Fifteen years ago fear of internet competition stalked the retail real estate world. Then the fears were premature; today it is reality. The share of retailing going to e-commerce has risen from 1% in 2000 to 6.2% today. (See Figure 5) Indeed if you strip out the non-e-commerce intensive automobile, gasoline, retail food and restaurant groups the share of retail spending devoted to e-commerce doubles to 12.5%.  In fact since the recession lows e-commerce sales have advanced 110% while retail sales ex- autos have risen just 23%; not a pretty picture. Slowly but surely e-commerce is eroding the very foundations of retail real estate.

Figure 5. E-Commerce Sales as a Percent of Total Retail Sales, 2000Q1 – 2014Q1

Source: U.S. Department of Commerce via FRED

This trend is manifested in still very high mall vacancy rates which are at recession levels, and in the bifurcation of the mall business. (See figure 6) For now the Class A malls are thriving with sales per square foot exceeding $700. However the bottom tier malls with sales/ square foot of less than $300 are suffering. They are certainly not being helped by the slow motion demise of JC Penney and Sears. Of the 1050 open and enclosed malls in the U.S. about 150 of them have vacancy rates in excess of 20%.[ii]  Instead of being retail draws they have become places where retailers go to die. At the end of the most of those malls will be “scraped” with alternative uses found for the land.

Figure 6. Mall Vacancy Rates, 1980-2014Q1

Sources: and REIS.

Although the top tier malls appear to thriving underlying sales growth has been eroding over time. For example Simon Property Group, the nation’s largest mall owner, has reported consistently rising leasing spreads (new leases above existing leases), sales growth is stagnating. (See Figure 7) This trend is not sustainable. Simply put retailer profitability is eroding in the face of sluggish consumer spending and greater pricing transparency induced by smart phones and to the detriment of the mall; retailers are upping their own e-commerce games. Thus it is no surprise that mall operators are keen to add more restaurant tenants into their mix and they too will have to up their investment in technology.
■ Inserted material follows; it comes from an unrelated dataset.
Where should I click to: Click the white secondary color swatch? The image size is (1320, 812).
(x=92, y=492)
Thus the travail of the B-malls might just represent the canary in the coal mine.

Similarly power and community and even neighborhood centers are facing digital competition. Home Depot is no longer expanding its store count as it is now concentrating its efforts on e-commerce. Although there are e-commerce retail food distribution models, the entrance of Amazon into this arena certainly bears watching. Needless to say e-commerce is making huge inroads into kitchen, bath personal care and pharmacy items. Look out Bed, Bath and Beyond.

Figure 7. Simon Property Group, Sales/Square Foot, Percent Change, Year over Year vs. Releasing Spread, 2011Q4 – 2014Q1

Source: David Harris, Imperial Capital

What is working in retail appears to be street level retail in dense urban centers that have a significant tourist component to support underlying demand. For example retail rents in Manhattan have been known to exceed $2000 a square foot with rents in high hundreds common. Contrast this with top mall rents of around $100 a square foot. Critical for this model to work is a dense environment of high income consumers. Aside from Manhattan, think Boston, Chicago, San Francisco and parts of West Los Angeles/Beverly Hills/Santa Monica.
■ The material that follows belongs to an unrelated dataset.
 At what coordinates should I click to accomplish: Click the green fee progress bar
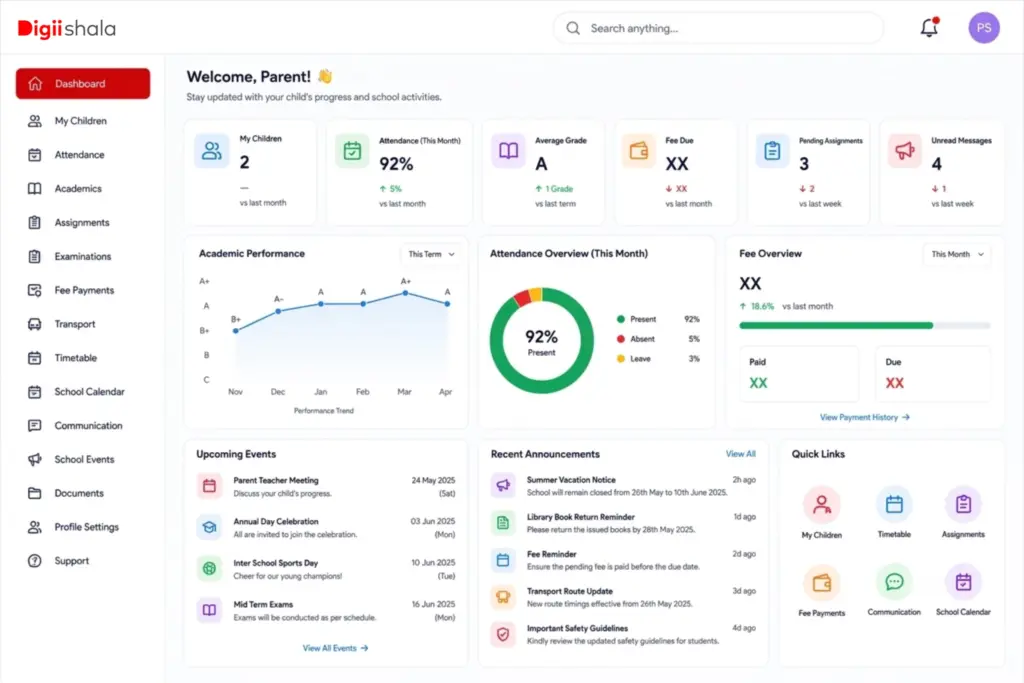tap(836, 325)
Aside from a few exceptions such as Manhattan, San Francisco, San Jose, Seattle, and Houston, the office market remains in the doldrums. The national office vacancy rate stands at a high 16.8% and has only marginally come down from its recession peak of 17.5%. (See Figure 8) There are two very important factors at work. First as we discussed previously, the historic drivers of office demand, financial and legal services employment are but a shadow of their former selves.[iii] (See Figures 9 and 10)  For example, financial activities and legal services employment increased by historically modest 55,000 and 1,000 jobs over the past year and both are still below their pre-recession peaks. In contrast employment in computer systems design, management and technical consulting and support services for mining (largely oil and gas) increased by 63,000, 51,000 and 29,000 jobs, respectively. Indeed all three categories are at new highs.

This change in the pattern of office employment growth explains why the technology and energy related office markets are doing so much better than the more traditional markets. And it also explains why the previously out of favor mid-town south markets of Manhattan, where technology firms tend to concentrate are doing far better than the very traditional Park Avenue market. In the Los Angeles the same goes for Silicon Beach compared to Brentwood.
 Figure 8. National Office Vacancy Rate

Sources: and REIS.

  Figure 9. Financial Activities Employment, 2000Q1 – 2016Q4F

Sources: Bureau of Labor Statistics and UCLA Anderson Forecast

Figure 10. Legal Service Employment, Jan 2000 – April 2014, In Thousands

Sources: Bureau of Labor Statistics via FRED.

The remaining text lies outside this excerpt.